> _BRIEF_
Lines in the records below that contain the word "computer" must each be copied.

___ RECORD EXCERPTS

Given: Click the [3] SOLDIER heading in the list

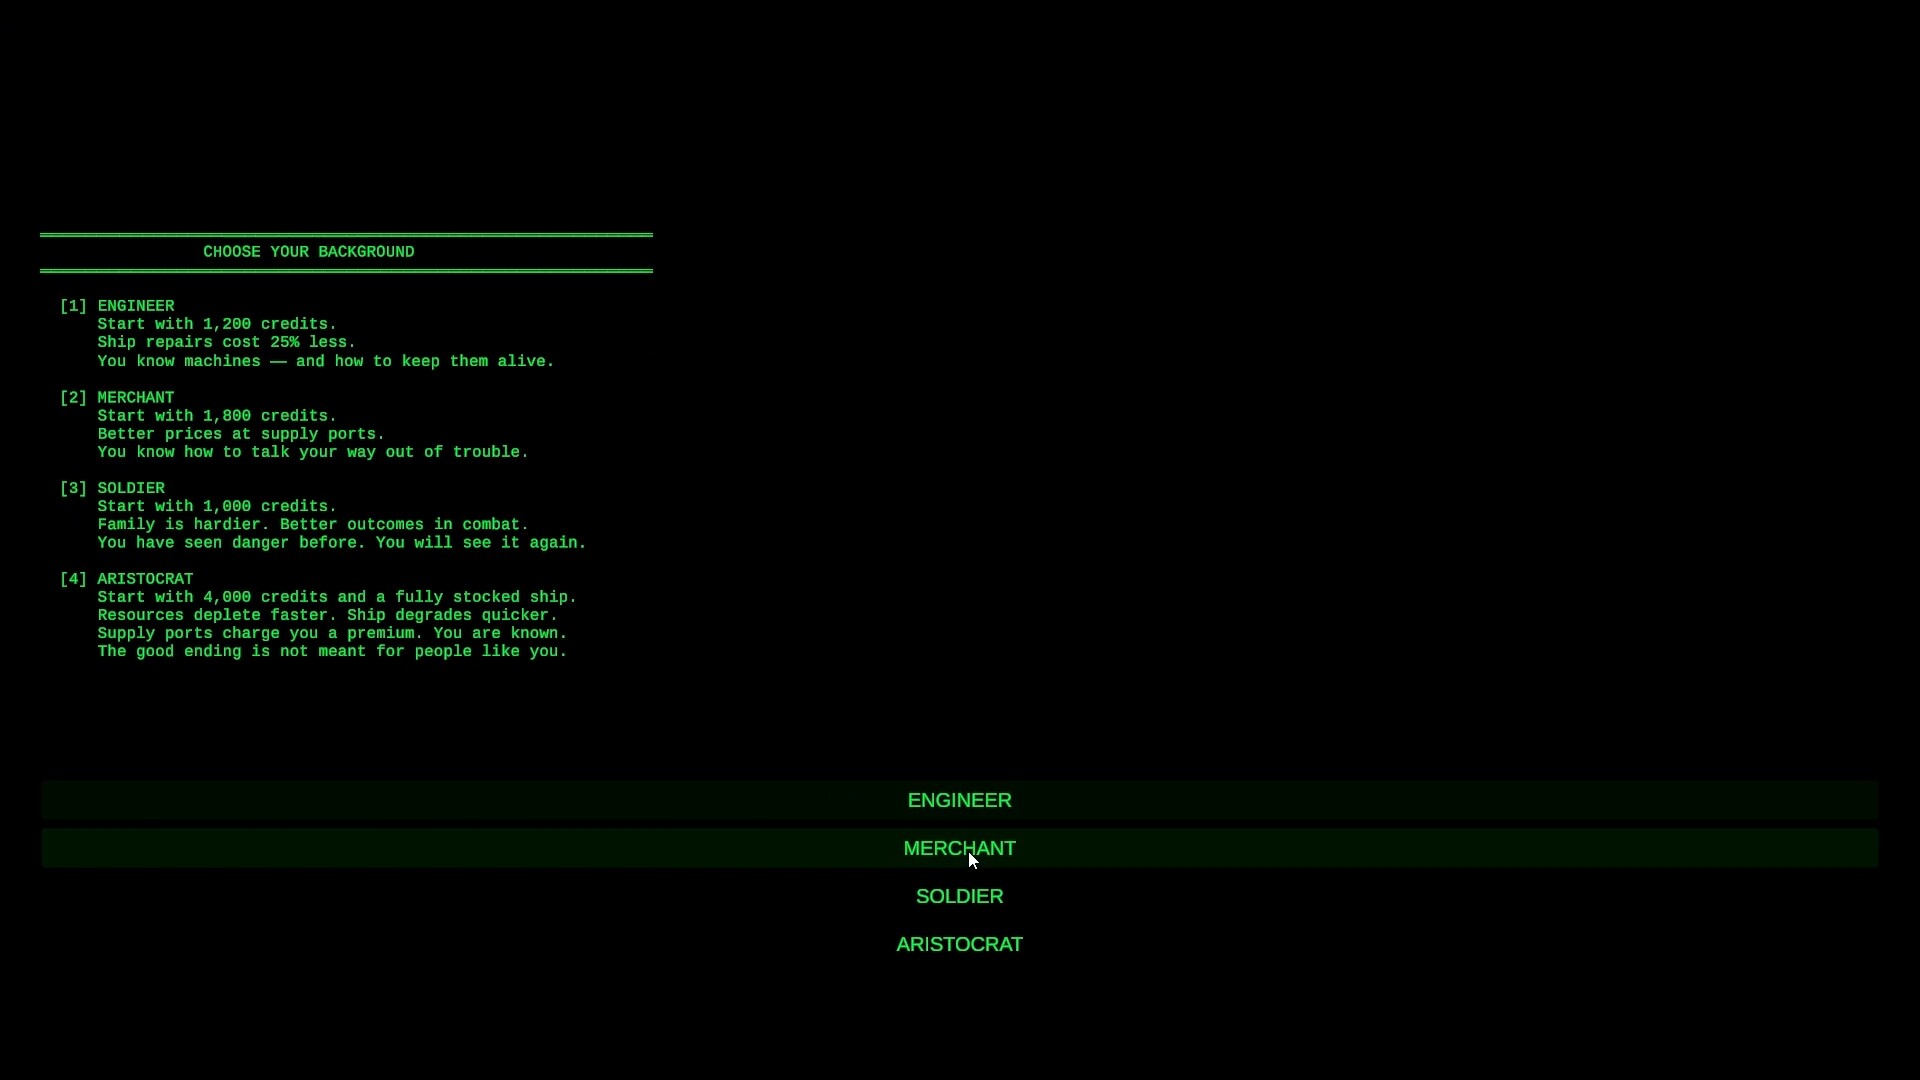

______
___ RECORD EXCERPTS

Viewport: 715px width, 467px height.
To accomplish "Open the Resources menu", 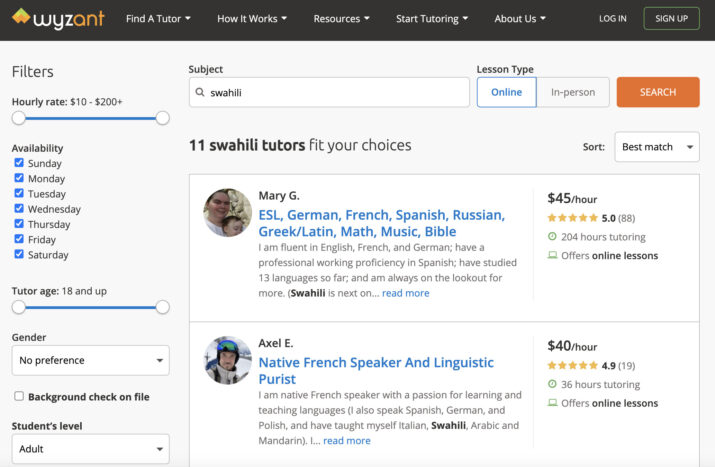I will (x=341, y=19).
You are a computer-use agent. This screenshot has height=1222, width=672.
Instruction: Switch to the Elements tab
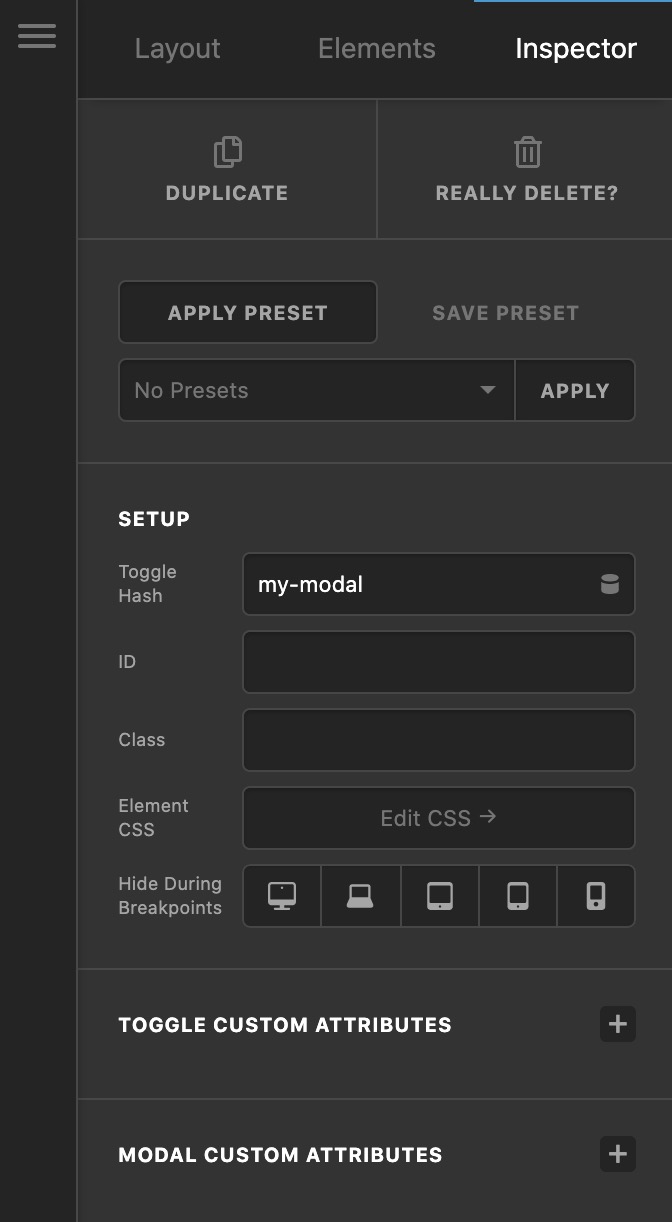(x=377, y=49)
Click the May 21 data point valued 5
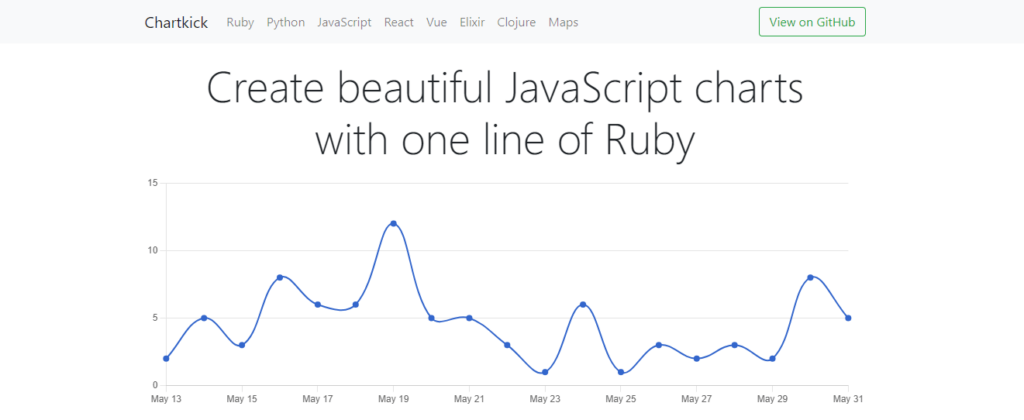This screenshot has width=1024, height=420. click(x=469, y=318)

______
___ RECORD EXCERPTS

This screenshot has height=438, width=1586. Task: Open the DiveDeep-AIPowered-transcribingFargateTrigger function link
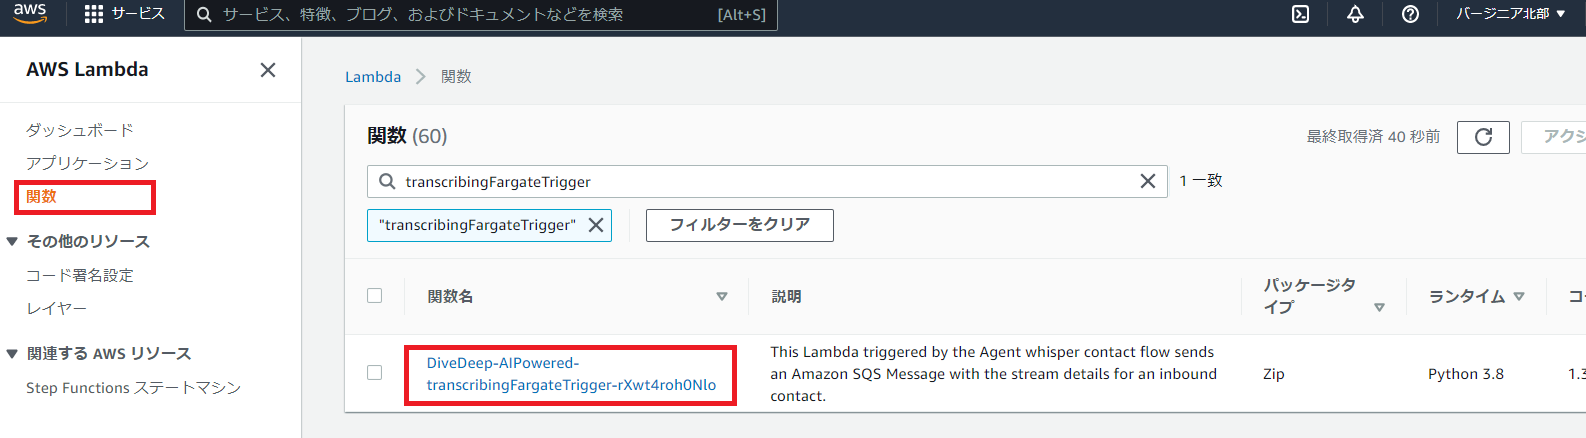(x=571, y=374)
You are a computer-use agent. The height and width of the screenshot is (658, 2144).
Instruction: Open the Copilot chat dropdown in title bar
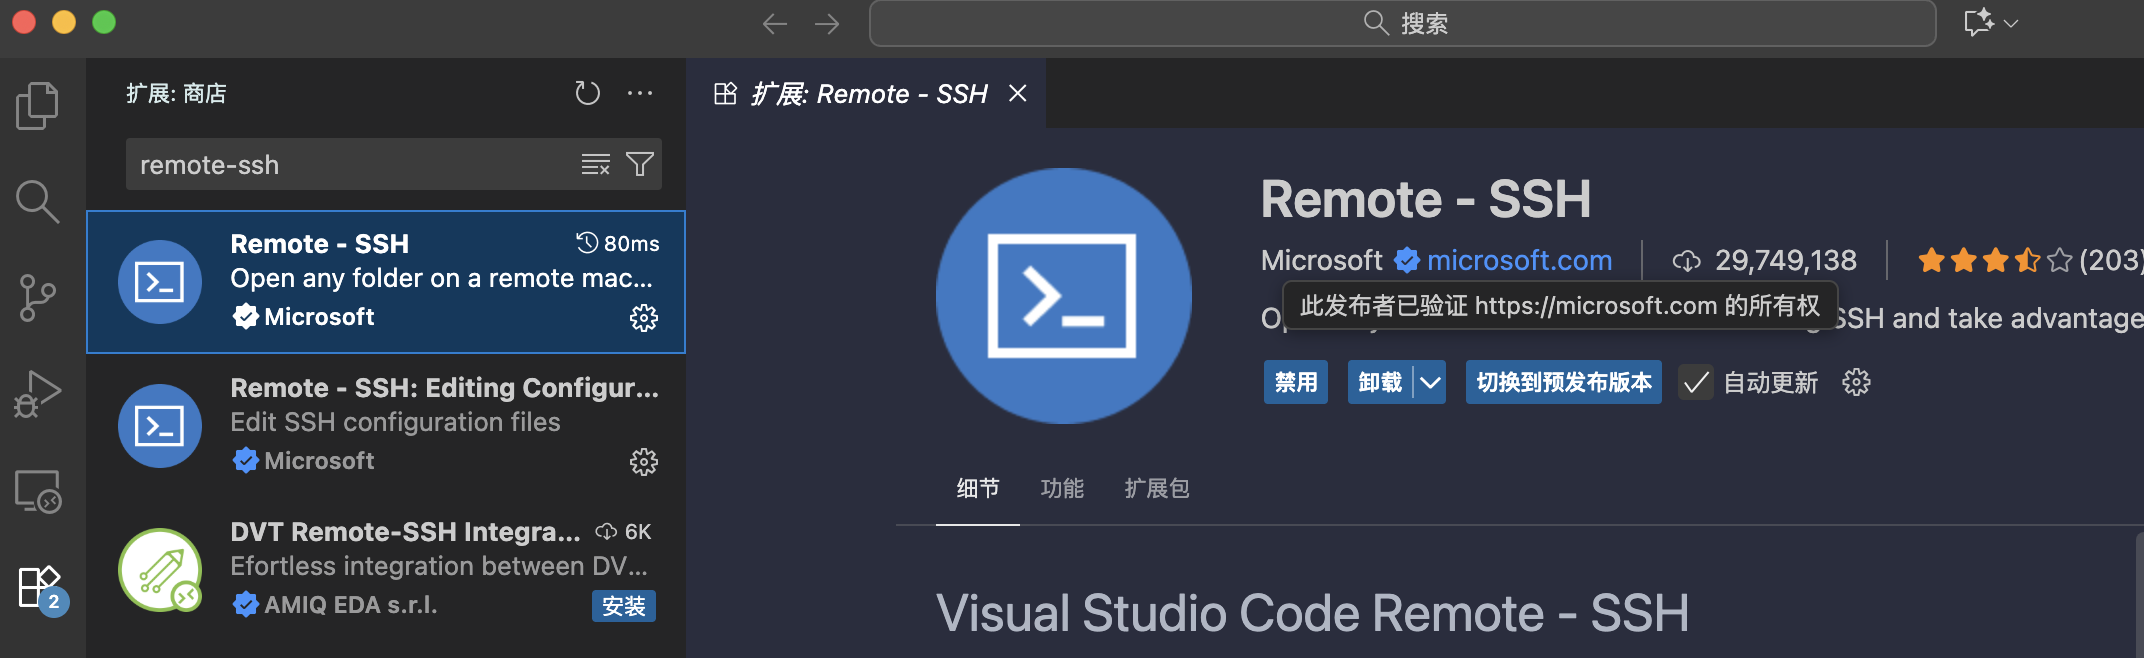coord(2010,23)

______

> _SOLUTION BELOW_
You are a computer-use agent. This screenshot has height=1222, width=672.
You are a computer-use agent. The height and width of the screenshot is (658, 2144).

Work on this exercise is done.